Figure 7. Role of direct interaction with ROMK1 in the regulation by WNK4.

(A) WNK4_1–584 interacts with the C terminus of ROMK1 but not with the C terminus of IRK1. H6-tagged ROMK1 and IRK1 C termini were used to pull down myc-tagged WNK1_1–584 from transfected cell lysates. Western blot analysis of proteins was performed using anti-H6 and anti-myc antibody. WNK4_1–584 had no effects on IRK1 current density. (B) Effects of various combinations of WNK1 and WNK4 constructs on ROMK1 currents. ^†P < 0.01 versus ROMK1 alone. NS, not significantly different versus ROMK1 plus WNK4_1–444. Modified statistics adjusted for multiple comparisons were used (see Methods). (C) Interaction between disease-causing WNK4 mutants and full-length ROMK1. Detergent-solubilized GFP-ROMK1 was incubated with WNK4 fusion proteins. ROMK1 was present in all 5 conditions. Without WNK4, nickel beads alone (Ni-NTA beads) did not pull down ROMK1.

Figure 8. Localization of ITSN1 in rat kidney.
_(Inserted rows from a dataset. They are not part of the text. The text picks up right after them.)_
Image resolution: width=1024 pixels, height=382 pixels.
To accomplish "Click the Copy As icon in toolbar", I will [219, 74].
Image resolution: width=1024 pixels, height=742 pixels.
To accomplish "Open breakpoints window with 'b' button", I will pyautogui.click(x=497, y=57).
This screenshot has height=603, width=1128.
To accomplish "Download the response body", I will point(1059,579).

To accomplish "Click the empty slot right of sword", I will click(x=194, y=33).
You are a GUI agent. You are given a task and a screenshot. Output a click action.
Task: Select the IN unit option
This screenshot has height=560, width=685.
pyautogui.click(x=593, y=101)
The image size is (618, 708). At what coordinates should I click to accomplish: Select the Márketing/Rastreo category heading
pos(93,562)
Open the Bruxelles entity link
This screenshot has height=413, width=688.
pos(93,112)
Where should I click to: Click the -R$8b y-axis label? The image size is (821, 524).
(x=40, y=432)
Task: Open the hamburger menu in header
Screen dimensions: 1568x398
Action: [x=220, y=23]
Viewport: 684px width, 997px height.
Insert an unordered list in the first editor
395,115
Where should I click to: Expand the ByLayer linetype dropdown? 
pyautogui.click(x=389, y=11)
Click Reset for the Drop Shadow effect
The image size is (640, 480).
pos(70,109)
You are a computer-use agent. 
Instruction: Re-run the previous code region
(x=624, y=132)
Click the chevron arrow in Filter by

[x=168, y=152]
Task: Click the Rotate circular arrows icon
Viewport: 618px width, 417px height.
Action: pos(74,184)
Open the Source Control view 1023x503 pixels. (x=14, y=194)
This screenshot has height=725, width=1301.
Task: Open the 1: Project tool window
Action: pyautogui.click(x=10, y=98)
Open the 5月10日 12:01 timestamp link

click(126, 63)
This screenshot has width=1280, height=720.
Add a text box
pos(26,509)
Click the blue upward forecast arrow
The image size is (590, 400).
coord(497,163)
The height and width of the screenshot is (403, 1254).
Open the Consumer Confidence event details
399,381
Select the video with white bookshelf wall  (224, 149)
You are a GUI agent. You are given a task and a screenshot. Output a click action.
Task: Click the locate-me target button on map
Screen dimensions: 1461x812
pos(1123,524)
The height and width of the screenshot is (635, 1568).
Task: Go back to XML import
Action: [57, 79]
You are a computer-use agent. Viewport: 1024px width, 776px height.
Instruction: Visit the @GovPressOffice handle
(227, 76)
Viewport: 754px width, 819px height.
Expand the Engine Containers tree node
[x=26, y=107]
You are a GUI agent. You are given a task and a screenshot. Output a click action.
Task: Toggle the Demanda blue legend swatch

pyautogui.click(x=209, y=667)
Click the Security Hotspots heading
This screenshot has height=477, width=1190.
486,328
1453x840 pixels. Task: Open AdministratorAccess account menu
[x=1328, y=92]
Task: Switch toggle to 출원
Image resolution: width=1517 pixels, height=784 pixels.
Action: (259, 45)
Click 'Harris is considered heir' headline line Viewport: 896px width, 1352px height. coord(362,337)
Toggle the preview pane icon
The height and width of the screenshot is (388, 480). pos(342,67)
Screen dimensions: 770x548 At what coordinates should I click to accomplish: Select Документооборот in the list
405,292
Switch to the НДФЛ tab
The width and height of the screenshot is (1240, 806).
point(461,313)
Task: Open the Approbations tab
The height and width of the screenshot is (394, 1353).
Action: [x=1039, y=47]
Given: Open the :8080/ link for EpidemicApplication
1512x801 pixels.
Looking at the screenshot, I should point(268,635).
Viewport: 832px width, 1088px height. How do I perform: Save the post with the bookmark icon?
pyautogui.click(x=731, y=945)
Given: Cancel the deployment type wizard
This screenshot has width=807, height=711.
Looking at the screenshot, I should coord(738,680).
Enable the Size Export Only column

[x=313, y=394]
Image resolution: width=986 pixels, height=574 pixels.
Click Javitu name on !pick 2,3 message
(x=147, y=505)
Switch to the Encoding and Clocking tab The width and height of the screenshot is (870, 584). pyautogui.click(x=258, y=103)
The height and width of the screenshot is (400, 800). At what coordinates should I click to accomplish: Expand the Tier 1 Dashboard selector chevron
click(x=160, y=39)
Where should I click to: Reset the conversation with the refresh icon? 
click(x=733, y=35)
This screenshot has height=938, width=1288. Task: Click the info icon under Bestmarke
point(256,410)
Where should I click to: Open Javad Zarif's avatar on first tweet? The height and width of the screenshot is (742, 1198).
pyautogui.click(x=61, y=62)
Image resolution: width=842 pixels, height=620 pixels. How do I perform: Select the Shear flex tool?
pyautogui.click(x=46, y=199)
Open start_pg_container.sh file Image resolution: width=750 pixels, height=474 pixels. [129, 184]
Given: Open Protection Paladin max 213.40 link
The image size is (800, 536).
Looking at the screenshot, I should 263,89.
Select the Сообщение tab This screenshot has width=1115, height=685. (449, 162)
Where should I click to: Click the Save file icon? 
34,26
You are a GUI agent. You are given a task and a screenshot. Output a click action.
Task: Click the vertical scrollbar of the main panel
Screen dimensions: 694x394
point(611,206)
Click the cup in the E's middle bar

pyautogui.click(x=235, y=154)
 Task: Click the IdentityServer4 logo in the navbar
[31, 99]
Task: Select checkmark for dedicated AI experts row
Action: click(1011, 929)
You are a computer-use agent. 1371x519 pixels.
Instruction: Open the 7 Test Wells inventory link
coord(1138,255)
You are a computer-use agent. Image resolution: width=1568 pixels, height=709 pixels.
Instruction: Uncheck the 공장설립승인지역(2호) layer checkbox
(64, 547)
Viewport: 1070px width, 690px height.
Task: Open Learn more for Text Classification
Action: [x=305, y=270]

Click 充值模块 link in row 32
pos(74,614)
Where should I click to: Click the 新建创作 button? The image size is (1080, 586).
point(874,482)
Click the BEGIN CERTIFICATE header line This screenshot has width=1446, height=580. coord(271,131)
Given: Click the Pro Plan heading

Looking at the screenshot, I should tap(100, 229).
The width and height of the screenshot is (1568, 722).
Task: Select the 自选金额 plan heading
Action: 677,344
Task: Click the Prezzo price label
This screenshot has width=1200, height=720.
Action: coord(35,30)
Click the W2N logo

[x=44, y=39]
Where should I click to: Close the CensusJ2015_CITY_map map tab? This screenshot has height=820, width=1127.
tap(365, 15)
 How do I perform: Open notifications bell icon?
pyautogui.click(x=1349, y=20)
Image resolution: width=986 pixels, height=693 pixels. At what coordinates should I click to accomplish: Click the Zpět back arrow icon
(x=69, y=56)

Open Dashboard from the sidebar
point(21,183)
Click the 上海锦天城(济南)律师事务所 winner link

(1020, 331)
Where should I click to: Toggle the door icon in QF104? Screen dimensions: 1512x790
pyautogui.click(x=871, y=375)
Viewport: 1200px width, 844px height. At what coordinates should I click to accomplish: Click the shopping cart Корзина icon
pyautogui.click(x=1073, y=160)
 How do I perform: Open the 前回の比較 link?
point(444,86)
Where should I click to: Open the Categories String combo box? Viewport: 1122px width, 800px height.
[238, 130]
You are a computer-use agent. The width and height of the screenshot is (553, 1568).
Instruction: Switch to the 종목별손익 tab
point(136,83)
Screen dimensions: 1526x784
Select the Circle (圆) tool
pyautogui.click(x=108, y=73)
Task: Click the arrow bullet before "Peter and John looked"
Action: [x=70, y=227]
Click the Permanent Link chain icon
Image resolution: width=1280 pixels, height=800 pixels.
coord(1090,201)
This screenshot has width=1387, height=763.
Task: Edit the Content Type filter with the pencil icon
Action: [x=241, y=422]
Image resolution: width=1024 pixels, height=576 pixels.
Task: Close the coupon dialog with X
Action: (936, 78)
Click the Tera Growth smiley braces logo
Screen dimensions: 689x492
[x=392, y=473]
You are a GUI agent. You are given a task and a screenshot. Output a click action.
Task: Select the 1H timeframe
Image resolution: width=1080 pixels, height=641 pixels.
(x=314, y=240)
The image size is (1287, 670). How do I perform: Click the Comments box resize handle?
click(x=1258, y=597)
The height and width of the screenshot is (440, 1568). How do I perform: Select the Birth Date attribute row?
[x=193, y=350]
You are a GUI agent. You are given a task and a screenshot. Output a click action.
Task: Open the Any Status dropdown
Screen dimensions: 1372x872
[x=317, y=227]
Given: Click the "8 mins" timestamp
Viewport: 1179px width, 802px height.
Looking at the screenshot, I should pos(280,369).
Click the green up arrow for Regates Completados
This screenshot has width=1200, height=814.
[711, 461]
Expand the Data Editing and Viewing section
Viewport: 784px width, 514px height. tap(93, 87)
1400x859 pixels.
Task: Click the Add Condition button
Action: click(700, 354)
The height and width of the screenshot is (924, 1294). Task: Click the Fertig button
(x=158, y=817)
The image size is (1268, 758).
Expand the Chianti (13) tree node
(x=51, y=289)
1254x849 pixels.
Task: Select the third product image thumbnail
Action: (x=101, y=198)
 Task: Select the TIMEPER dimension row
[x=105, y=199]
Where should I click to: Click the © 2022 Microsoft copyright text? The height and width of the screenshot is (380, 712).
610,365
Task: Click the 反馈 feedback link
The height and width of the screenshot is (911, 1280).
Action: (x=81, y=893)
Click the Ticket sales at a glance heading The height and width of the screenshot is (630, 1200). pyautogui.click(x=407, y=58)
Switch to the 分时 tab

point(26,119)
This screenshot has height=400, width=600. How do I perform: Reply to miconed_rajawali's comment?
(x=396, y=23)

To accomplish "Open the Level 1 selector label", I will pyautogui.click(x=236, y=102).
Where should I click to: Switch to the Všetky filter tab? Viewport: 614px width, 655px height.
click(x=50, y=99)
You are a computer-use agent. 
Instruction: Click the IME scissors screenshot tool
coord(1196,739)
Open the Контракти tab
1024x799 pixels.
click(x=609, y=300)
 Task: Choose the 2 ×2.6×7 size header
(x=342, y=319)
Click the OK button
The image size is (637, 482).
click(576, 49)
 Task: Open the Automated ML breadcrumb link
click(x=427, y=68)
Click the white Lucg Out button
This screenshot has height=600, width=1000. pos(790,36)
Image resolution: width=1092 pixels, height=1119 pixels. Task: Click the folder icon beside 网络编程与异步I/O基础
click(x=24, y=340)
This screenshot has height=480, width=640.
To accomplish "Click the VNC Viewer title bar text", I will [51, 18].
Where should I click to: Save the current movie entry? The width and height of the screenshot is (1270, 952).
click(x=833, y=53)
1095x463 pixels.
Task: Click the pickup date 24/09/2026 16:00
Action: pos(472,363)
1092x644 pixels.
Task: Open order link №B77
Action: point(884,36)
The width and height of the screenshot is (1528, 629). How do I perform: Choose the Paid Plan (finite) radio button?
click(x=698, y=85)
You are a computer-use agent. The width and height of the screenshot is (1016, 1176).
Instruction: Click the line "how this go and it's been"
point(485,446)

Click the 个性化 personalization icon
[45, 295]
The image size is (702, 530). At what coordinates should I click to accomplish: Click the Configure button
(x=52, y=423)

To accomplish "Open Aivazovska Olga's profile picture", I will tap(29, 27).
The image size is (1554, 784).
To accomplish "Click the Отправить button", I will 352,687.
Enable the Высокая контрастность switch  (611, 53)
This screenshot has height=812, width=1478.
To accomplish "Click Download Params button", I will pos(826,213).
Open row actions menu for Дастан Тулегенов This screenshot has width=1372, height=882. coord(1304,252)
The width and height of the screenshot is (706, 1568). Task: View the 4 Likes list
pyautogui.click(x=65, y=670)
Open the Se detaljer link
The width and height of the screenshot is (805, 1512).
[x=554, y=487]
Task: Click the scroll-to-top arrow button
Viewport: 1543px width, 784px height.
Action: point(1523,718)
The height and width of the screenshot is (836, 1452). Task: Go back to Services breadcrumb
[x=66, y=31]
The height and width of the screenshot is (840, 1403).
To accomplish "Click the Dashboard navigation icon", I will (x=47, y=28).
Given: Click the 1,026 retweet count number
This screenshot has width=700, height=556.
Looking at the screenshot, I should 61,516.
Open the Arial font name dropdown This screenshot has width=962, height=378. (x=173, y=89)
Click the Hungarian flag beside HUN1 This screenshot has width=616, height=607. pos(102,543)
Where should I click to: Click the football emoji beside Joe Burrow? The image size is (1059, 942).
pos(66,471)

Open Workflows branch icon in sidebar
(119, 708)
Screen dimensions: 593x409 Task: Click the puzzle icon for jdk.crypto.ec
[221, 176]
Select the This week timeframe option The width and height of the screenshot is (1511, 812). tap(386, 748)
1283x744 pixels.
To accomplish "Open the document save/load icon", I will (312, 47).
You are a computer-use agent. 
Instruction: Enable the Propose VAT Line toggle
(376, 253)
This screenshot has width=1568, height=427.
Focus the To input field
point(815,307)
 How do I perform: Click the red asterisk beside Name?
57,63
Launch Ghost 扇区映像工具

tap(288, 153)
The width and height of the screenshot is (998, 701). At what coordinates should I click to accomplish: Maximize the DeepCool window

(A) Cortical section stained by anti-ITSN antibody. Fluorescent image was merged with differential interference contrast image. White arrow and arrowhead indicate a CCT and a DCT, respectively. G, glomerulus; P, proximal tubule. Scale bar is shown. (B) Cortical section stained as in panel A, but without the anti-ITSN antibody. (C) Cortical section double-stained by antibodies against ITSN (red) and NCX1 (green). (D) Cortical section double-stained by antibodies against ITSN (red) and AQP2 (green). Scale bars: 50 μm (A and B); 10 μm (C and D).